Bogotá : un triple féminicide choque la capitale colombienne – l'agresseur plaide coupable
Bogotá est en état
de choc après le triple féminicide survenu dans le quartier Atalayas. La police a retrouvé les corps sans vie de Deisy Anaimer Granados Arboleda et de ses deux filles, Karen Juliana et Shantal Daniela Penagos Granados, après quatre jours de confinement avec leur agresseur.

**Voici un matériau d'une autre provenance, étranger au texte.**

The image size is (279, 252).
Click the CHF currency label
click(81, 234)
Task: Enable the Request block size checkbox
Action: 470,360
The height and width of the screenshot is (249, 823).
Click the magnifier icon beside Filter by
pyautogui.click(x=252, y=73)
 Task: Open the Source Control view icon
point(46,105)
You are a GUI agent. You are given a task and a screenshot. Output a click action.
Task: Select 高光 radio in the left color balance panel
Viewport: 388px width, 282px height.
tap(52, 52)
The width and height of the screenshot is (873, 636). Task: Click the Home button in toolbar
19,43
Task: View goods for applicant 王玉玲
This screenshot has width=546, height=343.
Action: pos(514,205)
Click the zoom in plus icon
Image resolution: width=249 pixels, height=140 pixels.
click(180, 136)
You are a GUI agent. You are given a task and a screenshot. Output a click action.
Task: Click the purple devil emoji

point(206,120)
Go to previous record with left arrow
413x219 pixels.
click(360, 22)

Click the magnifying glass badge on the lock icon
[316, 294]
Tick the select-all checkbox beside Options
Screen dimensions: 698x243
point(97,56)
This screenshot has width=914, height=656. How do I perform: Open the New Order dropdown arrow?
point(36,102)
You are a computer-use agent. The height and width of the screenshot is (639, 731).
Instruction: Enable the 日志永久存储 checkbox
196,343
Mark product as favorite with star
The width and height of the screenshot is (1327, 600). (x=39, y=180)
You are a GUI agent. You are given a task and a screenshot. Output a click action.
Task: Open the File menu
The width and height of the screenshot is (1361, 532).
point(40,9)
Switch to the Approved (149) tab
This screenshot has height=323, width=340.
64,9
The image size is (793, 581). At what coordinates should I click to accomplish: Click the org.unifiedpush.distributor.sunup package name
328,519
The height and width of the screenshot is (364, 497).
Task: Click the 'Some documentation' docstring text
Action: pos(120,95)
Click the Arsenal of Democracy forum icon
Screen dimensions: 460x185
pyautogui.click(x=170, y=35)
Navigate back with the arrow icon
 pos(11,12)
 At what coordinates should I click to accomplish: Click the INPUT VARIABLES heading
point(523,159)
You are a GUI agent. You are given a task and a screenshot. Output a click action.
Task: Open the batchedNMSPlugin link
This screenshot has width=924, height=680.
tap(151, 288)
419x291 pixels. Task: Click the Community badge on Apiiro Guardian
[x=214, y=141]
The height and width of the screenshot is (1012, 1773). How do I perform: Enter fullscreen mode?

Le crime : un scénario de violence conjugale qui a basculé dans l'horreur
Cristian Camilo Valencia Hurtado a confessé le crime lors d'une audience le mercredi 25 mars. L'enquête a révélé que les meurtres auraient eu lieu entre le 20 et le 24 mars, dans des conditions d'isolement total. L'agresseur aurait utilisé un couteau pour poignarder les trois femmes alors qu'elles dormaient, les privant de toute possibilité de défense ou de fuite.
La famille avait alerté les autorités après avoir constaté l'absence de contact avec Deisy Granados Arboleda. Les victimes présentaient des blessures par arme blanche, infligées pendant leur sommeil. L'affaire remonte à plus d'une décennie, avec une relation marquée par les jalousies, les réclamations et les agressions répétées de la part de Cristian Camilo Valencia Hurtado.
Selon une source de la Fiscalía, Deisy avait dénoncé deux incidents récents : une agression physique et sexuelle devant ses filles le 28 avril 2024, et une intrusion forcée dans son domicile le 21 février 2025, au cours de laquelle elle avait été enfermée et privée de son téléphone. La police avait mis en place une ordonnance de non-approche après ce dernier incident, mais elle s'est avérée insuffisante.
La procureure a souligné la dynamique de violence conjugale, caractérisée par des relations de pouvoir, de domination et de contrôle exercées par l'agresseur sur sa compagne, motivées par une jalousie et un sentiment de possession. Cette violence s'est étendue aux deux filles de Deisy, âgées de 17 et 20 ans.
Lors de l'audience, Cristian Camilo Valencia Hurtado a déclaré qu'il acceptait pleinement sa responsabilité.